N'oublions pas que les grandes fromageries ou les grandes structures de transformation du lait étaient toutes des coopératives d’agriculteurs au départ. En grandissant, elles ont fait rentrer du capital extérieur dans leur structure pour, à la fin, se faire racheter par des grands groupes agro-industriels. Au départ, c'étaient toutes de petites structures coopératives. Il faut bien mettre au point les règles du jeu dès le départ : coopératives, oui, mais clairement dans les mains des agriculteurs.

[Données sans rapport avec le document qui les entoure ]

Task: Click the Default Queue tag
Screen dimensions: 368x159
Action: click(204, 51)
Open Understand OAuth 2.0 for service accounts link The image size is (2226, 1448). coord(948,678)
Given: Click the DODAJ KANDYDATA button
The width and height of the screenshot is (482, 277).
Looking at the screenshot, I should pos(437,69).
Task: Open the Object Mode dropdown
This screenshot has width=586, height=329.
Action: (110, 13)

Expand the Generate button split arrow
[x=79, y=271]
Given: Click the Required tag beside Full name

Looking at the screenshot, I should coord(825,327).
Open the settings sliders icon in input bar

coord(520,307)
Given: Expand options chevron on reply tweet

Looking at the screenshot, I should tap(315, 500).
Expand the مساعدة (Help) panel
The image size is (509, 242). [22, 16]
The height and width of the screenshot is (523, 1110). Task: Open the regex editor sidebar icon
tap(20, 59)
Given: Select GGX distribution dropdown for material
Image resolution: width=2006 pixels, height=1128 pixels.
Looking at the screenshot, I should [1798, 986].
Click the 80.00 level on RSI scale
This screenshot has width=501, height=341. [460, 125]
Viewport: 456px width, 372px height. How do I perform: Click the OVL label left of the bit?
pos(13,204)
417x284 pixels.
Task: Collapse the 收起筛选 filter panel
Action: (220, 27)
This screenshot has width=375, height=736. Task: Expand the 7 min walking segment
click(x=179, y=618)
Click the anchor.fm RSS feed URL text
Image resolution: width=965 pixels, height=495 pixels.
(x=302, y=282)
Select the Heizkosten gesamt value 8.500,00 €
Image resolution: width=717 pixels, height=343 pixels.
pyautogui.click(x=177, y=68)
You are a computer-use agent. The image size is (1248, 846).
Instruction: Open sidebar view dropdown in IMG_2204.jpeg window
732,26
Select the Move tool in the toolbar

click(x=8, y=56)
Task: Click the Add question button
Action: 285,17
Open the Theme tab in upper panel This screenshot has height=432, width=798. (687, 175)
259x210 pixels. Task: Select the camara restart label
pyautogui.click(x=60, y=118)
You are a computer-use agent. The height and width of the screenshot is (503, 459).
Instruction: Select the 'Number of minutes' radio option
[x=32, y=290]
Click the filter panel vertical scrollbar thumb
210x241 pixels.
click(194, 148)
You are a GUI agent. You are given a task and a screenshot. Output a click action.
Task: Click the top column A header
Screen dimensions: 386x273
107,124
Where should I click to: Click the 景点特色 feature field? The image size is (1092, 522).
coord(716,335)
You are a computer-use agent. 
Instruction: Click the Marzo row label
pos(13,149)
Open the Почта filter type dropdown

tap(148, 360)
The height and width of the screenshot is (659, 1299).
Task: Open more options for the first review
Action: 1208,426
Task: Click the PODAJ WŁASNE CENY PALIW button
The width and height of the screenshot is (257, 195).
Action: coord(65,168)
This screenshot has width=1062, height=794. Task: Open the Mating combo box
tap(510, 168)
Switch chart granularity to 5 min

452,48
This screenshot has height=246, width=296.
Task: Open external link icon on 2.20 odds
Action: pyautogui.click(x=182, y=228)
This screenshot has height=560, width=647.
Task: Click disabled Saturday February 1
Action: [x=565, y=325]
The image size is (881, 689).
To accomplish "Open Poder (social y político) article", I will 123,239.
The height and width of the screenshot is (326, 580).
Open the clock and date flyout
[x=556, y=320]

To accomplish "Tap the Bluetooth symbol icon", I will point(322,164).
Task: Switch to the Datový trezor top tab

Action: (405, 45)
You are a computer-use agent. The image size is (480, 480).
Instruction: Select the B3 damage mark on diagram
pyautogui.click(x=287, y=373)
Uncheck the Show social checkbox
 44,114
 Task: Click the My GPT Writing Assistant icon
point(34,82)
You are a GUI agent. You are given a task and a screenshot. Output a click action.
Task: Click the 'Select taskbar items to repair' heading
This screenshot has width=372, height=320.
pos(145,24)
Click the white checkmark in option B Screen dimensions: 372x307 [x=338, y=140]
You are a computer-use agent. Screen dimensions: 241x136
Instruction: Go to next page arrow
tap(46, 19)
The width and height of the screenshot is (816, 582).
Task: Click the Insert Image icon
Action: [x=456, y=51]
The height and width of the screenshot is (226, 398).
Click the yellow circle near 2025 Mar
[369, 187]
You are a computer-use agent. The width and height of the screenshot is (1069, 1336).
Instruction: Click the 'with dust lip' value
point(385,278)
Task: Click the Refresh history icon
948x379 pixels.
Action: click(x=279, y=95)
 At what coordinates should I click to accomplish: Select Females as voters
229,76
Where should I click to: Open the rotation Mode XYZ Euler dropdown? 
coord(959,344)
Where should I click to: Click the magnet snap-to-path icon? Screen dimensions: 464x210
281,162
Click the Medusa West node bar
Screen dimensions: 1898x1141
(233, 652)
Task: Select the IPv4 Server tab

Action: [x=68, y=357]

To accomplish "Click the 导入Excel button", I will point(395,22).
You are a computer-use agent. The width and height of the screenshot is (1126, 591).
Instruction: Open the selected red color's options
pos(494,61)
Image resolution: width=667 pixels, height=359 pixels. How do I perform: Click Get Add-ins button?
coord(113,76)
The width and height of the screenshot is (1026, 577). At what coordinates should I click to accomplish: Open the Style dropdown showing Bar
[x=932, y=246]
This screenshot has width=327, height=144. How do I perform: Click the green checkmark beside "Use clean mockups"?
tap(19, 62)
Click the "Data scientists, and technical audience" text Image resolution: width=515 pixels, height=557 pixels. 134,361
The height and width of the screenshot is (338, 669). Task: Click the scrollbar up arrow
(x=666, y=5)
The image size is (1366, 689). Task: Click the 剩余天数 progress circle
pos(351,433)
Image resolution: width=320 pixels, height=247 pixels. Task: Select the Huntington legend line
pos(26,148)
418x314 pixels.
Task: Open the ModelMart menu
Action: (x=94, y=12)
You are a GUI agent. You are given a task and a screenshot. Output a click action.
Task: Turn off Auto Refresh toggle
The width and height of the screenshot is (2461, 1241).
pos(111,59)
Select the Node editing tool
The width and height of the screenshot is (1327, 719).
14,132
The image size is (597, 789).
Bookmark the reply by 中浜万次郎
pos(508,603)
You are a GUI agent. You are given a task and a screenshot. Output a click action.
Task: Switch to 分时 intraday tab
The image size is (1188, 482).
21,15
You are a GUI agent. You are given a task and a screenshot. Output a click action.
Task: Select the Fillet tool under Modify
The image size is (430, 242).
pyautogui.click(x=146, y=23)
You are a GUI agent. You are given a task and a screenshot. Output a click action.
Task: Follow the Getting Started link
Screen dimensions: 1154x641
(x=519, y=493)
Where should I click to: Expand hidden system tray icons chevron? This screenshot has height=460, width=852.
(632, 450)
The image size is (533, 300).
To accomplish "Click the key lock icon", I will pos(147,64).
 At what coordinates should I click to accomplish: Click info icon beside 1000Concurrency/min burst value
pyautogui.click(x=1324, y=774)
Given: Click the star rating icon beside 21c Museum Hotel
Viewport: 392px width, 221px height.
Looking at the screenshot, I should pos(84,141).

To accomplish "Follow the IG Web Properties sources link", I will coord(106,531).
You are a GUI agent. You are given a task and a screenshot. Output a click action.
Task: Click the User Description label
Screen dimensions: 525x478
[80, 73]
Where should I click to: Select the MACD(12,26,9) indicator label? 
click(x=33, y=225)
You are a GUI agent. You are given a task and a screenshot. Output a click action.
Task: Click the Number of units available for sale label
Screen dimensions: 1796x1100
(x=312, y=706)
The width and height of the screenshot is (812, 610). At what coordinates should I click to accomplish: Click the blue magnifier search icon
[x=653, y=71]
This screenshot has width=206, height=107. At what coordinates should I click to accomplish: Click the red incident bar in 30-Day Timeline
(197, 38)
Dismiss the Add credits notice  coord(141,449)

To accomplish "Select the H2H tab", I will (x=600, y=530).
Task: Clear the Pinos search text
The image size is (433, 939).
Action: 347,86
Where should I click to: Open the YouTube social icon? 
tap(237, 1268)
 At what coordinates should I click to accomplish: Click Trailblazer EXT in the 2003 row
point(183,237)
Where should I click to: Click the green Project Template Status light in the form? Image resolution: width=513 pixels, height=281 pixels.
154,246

M.F. : Certainement. La terre est très chère en Belgique. Le développement des terres agricoles doit-il passer par la propriété ? Je n’en suis pas certain. C'est pourquoi nous prônons aussi la location ou la sous-location. Actuellement, de nombreuses structures publiques sont en train de vendre leurs terres : les CPAS, les églises, certaines structures publiques qui, avant, mettaient leurs terres en location. Le cahier des charges de ces ventes peut très bien contenir des clauses favorisant des agriculteurs qui veulent s’installer en production maraîchère pour la vente en circuit court, pour la vente locale. Toutes ces structures publiques mettent aussi en location de grandes quantités de terres. Les principaux critères actuels sont le prix et la proximité. On peut aussi plaider pour des critères d’attribution tenant compte de la production locale, respectueuse de l’environnement, dans le cas d'un bail à ferme. Celui-ci permet un accès à la terre, non pas en tant que propriétaire, mais en tant que locataire.